(Collected data entries)
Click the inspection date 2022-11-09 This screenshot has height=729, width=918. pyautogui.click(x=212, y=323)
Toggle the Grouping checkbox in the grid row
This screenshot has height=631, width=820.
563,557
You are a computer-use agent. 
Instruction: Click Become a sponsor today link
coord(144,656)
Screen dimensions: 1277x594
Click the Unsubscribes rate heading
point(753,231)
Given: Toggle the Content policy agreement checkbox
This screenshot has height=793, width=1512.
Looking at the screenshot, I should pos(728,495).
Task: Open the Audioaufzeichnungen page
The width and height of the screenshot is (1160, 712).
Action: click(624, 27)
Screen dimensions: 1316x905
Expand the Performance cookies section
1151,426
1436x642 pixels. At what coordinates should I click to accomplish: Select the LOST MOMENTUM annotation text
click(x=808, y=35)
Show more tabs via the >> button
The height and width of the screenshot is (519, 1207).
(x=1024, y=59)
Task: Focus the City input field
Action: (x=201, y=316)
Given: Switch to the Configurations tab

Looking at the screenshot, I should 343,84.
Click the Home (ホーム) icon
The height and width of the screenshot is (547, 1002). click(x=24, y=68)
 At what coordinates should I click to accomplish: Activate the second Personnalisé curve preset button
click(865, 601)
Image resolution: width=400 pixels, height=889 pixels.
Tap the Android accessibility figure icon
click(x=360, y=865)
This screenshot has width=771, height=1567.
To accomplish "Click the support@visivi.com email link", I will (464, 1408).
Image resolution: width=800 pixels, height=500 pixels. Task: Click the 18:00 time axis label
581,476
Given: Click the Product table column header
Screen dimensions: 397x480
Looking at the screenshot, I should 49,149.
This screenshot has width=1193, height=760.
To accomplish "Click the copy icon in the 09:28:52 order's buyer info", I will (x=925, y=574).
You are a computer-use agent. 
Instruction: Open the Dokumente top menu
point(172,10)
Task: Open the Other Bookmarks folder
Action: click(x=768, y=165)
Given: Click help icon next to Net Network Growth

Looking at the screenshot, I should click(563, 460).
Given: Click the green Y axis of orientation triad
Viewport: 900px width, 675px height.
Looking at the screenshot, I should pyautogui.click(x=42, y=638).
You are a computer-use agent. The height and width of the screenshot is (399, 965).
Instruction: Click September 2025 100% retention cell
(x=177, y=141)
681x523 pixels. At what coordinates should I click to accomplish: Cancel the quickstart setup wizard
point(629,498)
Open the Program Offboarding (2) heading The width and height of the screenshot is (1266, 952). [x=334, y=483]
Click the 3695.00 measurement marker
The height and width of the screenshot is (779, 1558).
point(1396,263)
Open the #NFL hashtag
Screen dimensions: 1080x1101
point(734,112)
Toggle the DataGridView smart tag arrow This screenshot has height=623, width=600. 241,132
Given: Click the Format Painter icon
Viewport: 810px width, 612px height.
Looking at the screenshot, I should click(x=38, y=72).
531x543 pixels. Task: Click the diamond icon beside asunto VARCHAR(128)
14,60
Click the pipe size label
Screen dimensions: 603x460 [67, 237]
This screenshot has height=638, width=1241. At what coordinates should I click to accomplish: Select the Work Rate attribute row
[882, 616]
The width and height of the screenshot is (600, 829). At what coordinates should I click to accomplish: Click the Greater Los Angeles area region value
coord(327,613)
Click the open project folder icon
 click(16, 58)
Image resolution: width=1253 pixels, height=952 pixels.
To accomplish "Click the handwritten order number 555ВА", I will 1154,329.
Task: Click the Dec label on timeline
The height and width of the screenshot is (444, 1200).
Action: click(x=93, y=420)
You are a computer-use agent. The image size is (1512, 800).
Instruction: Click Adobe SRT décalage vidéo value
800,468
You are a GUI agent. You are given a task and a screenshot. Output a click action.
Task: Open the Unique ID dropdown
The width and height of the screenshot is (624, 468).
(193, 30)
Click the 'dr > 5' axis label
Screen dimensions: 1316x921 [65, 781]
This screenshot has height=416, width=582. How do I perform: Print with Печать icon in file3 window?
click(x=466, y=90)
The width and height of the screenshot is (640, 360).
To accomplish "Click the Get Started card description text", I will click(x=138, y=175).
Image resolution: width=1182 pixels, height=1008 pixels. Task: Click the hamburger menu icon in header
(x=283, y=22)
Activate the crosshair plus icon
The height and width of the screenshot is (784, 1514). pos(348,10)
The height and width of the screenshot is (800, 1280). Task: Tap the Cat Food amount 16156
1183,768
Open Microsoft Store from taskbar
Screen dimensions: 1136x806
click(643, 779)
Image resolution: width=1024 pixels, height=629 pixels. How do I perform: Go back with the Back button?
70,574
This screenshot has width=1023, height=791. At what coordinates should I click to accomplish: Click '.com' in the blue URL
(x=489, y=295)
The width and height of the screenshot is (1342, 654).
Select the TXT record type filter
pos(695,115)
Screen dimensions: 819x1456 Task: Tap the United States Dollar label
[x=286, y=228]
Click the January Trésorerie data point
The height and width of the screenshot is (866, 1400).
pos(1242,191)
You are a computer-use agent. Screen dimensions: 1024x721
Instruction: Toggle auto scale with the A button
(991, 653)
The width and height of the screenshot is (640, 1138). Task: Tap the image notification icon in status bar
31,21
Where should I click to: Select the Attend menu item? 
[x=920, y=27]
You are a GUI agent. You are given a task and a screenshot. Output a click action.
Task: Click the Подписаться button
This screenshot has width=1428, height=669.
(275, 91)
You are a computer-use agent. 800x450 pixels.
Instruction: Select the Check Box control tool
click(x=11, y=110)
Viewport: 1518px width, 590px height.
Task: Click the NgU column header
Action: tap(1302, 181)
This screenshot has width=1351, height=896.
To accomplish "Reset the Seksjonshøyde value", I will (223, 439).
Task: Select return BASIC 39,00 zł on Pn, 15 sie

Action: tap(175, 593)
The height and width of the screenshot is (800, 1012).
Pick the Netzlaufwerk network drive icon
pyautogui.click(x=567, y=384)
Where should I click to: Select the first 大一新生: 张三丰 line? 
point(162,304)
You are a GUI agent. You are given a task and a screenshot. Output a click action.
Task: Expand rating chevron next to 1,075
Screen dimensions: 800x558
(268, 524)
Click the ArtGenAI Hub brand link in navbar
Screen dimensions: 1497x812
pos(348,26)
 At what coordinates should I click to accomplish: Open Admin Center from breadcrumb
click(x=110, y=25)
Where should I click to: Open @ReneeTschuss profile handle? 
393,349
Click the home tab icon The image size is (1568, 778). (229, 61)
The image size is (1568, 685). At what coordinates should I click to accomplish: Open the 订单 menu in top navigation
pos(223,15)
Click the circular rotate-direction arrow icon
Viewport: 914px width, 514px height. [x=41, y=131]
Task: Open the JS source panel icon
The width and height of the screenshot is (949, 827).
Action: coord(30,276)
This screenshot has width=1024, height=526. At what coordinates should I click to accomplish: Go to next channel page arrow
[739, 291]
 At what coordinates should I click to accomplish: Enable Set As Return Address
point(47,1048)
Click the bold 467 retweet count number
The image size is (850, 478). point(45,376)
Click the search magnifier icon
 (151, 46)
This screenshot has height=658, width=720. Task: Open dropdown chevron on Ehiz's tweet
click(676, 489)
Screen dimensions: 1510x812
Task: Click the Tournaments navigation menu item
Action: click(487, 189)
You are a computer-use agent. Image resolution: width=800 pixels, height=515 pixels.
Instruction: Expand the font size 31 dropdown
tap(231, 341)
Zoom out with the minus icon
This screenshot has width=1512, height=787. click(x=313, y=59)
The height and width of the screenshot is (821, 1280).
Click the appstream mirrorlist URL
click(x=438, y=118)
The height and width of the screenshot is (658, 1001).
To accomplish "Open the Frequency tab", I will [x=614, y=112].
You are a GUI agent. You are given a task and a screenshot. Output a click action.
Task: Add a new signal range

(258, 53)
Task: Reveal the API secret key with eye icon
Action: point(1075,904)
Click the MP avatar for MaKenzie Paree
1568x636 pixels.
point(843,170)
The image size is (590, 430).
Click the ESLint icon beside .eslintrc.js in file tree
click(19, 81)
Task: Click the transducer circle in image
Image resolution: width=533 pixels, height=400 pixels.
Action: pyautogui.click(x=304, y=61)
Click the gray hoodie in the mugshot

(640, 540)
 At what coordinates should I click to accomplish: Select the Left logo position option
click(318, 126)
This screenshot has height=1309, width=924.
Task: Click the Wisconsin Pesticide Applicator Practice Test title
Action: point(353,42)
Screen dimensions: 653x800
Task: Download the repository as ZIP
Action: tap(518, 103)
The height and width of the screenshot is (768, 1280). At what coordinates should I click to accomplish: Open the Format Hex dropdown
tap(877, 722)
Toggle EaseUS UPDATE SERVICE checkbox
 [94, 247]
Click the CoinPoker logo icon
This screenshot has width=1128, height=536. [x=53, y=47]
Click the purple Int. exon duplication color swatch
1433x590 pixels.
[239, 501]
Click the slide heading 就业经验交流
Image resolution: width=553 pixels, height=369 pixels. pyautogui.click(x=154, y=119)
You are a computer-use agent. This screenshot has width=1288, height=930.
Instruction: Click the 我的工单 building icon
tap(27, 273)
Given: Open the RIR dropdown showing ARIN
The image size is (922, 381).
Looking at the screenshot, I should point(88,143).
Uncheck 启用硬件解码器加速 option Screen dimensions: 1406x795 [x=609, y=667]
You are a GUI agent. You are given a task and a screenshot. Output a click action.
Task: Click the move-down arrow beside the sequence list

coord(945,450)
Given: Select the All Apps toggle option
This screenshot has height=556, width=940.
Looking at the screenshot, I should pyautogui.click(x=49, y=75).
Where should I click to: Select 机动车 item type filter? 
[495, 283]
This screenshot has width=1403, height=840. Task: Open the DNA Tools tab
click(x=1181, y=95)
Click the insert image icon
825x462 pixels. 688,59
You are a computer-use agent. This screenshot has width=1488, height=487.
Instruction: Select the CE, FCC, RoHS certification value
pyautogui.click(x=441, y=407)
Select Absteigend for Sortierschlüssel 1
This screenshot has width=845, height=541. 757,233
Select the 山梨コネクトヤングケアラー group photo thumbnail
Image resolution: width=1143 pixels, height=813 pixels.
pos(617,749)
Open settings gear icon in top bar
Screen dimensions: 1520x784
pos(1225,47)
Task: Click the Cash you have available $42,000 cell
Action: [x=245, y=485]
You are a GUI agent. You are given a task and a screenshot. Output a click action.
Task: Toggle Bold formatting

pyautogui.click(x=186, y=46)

TASK TO CARRY OUT: Your answer must consist solely of the lines above between the line holding "This screenshot has width=1023, height=791." and the line holding "You are a computer-use agent. Screen", inclusive, copied exactly.

TASK OUTPUT:
This screenshot has width=1023, height=791. At what coordinates should I click to accomplish: Click '.com' in the blue URL
(x=489, y=295)
The width and height of the screenshot is (1342, 654).
Select the TXT record type filter
pos(695,115)
Screen dimensions: 819x1456 Task: Tap the United States Dollar label
[x=286, y=228]
Click the January Trésorerie data point
The height and width of the screenshot is (866, 1400).
pos(1242,191)
You are a computer-use agent. Screen dimensions: 1024x721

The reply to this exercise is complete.